In an egregious case of animal cruelty, a one-year-old pit bull named Puppy Doe by authorities, was found malnourished and tortured on Aug. 31 on Whitwell Street in Quincy, Mass. The dog, once named Kiya by her original owners, suffered from stab wounds to her eyes, fractures, spinal injuries, a split tongue, and starvation.

In what is being referred to as the worst case of animal torture ever seen by vice president of animal welfare for the Animal Rescue League of Boston, veterinarian Dr. Martha Smith Blackmore stated that X-rays showed:

"too many broken bones to count and terrifyingly, some of her joints that had been dislocated looked as though they'd been pulled apart."

Puppy Doe was humanely euthanized.

Read Puppy Doe's complete story by clicking here.

Czerkawski pleaded not guilty to 12 counts of animal cruelty; each charge a felony punishable by a maximum of five years in prison. He was also charged with misleading police after he told authorities he had seen kids with Puppy Doe in the woods.

Animal advocates cried as Norfolk County Assistant District Attorney Tracy Cusick read the cruelty counts and described the dog's injuries to the judge.

Czerkawski, 32, may also face additional charges in the theft of $150,000 in cash and jewelry which had belonged to the elderly woman he had been caring for in the same home where Puppy Doe was held in a small enclosure and likely repeatedly tortured.

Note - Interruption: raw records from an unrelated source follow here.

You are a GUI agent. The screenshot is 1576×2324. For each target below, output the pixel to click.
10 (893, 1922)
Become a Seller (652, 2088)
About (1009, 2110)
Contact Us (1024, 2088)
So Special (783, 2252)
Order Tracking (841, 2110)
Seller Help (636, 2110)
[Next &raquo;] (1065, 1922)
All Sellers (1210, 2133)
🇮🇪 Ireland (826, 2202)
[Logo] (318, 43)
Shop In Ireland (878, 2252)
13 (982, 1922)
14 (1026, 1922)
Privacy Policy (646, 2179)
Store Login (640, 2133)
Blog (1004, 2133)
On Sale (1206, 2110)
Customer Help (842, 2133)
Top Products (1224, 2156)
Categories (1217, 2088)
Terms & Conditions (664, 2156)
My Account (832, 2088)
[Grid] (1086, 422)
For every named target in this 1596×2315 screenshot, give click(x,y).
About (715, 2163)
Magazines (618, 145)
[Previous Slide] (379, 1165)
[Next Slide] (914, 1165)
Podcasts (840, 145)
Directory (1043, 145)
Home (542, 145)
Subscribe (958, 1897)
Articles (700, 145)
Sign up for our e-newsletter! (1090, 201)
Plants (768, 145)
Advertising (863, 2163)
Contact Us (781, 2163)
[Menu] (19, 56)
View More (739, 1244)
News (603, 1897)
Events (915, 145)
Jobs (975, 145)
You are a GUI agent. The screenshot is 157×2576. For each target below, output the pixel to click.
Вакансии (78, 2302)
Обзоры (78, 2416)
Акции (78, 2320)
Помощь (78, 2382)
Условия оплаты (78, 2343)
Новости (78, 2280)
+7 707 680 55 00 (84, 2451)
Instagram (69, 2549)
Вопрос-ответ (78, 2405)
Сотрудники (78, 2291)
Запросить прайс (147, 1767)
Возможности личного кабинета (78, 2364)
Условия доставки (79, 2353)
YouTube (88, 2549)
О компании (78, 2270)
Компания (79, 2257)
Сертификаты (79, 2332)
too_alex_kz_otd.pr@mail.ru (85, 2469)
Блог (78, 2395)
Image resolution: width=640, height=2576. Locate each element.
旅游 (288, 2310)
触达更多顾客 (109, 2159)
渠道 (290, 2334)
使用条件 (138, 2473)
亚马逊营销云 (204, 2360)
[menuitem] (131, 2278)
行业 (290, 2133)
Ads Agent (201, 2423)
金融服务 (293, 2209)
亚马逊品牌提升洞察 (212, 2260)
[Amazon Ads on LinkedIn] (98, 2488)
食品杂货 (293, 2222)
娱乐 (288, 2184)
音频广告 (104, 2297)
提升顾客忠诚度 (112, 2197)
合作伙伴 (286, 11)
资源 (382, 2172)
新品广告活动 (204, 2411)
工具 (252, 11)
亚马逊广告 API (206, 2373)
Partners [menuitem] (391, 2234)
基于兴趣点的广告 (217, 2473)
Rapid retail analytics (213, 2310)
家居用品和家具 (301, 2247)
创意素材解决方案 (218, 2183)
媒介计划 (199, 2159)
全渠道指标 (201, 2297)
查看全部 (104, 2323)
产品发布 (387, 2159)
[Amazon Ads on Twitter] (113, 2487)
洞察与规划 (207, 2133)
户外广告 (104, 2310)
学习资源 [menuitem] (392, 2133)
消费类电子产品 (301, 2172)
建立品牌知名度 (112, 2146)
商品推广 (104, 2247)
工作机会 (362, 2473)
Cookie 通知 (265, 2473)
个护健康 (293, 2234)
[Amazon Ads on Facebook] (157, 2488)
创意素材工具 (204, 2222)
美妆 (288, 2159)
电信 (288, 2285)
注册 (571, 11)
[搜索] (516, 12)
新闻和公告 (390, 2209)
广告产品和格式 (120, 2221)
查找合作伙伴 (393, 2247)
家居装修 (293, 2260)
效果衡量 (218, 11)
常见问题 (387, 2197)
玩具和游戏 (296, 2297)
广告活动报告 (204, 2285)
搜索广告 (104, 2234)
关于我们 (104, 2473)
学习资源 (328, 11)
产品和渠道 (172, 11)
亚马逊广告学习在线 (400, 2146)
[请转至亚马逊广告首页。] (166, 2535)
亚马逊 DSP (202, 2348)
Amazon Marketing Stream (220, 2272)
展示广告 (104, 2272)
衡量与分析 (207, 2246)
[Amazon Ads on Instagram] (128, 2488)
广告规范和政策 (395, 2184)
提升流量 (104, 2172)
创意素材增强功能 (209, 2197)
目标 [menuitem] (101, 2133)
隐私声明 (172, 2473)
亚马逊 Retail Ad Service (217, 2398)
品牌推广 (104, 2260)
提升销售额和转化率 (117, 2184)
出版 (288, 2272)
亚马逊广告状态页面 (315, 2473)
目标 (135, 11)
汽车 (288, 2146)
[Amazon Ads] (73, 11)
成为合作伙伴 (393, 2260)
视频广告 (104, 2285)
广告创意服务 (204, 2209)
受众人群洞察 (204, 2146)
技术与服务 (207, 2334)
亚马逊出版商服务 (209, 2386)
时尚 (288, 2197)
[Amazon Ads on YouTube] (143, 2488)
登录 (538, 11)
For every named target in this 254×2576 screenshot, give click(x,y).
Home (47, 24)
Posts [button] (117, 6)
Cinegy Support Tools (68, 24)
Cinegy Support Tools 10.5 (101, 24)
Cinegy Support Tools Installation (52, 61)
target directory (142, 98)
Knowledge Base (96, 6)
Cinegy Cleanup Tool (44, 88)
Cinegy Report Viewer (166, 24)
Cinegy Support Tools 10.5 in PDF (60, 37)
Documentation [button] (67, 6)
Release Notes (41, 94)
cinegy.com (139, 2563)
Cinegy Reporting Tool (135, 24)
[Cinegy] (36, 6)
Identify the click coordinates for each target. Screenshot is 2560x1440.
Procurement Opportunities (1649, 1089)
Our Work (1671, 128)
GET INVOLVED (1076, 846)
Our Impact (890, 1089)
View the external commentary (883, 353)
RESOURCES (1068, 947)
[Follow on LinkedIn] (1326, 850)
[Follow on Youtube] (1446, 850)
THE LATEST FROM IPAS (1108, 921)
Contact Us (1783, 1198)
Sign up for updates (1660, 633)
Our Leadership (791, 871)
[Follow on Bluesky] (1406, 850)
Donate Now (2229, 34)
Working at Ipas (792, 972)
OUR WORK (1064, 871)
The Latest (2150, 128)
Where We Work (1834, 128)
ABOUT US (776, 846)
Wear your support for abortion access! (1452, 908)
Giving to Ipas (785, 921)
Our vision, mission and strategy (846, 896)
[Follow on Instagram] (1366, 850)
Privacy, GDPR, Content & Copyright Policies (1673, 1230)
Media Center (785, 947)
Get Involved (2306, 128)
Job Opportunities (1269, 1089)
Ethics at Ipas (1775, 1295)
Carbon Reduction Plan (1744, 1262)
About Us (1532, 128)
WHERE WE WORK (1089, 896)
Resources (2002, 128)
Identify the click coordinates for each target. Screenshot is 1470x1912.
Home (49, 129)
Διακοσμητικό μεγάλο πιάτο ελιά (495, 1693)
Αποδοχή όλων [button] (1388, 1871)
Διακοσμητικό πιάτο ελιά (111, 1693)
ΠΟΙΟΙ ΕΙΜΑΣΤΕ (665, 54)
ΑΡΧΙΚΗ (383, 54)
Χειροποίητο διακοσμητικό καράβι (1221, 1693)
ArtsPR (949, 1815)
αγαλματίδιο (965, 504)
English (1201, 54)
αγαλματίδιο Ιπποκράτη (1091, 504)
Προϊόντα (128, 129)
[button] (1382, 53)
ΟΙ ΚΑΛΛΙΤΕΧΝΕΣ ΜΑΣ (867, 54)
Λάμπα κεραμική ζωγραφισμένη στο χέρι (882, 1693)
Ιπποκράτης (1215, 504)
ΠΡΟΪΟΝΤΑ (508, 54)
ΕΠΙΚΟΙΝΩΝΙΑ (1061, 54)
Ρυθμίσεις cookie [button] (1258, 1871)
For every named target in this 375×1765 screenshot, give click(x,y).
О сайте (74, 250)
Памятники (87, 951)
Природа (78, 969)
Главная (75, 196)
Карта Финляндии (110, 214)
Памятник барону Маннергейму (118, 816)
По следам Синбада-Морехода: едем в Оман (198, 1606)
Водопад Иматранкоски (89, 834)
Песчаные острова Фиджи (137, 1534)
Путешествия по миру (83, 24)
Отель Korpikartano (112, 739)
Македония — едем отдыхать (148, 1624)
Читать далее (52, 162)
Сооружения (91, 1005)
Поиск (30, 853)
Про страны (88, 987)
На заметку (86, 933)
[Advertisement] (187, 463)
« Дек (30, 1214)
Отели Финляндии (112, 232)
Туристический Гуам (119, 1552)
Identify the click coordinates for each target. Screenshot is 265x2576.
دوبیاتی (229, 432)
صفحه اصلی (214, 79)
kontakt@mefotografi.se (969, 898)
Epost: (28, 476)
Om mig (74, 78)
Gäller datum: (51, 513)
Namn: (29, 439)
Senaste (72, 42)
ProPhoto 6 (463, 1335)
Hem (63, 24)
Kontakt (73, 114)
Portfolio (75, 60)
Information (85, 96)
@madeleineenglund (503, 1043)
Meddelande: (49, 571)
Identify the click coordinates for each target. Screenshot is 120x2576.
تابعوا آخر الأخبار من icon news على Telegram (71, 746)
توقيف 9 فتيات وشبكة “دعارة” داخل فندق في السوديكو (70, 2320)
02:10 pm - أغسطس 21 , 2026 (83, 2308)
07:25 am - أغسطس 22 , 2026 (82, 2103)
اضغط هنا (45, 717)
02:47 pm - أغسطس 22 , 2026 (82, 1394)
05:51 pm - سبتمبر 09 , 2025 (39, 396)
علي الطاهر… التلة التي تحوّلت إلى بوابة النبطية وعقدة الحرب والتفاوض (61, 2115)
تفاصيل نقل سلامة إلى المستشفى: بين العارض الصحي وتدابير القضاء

After an intensive investigation, Czerkawski was arrested on Oct. 28. The judge fears if allowed out on bond, the suspect could be deported back to Poland and never stand trial in Massachusetts.

The Facebook page, Justice for Puppy Doe, has garnered over 80,000 likes. Advocates hope for justice and stronger laws against animal cruelty. Indicative of the support came these encouraging words:

"Cindy Hendricks Thank you..from Virginia. In her suffering, Puppy Doe has become a voice for those who cannot speak. All of you who have been a constant in her cause for justice are angels. Be proud of the work you have done to bring animal abuse to the eyes and ears of the law. I hope this brings a "Puppy Doe Law" to the law books... just as child abuse, kidnapping cases have brought changes.. ie: laws named after victims."

Czerkawski is expected back in court on Feb. 11, 2014.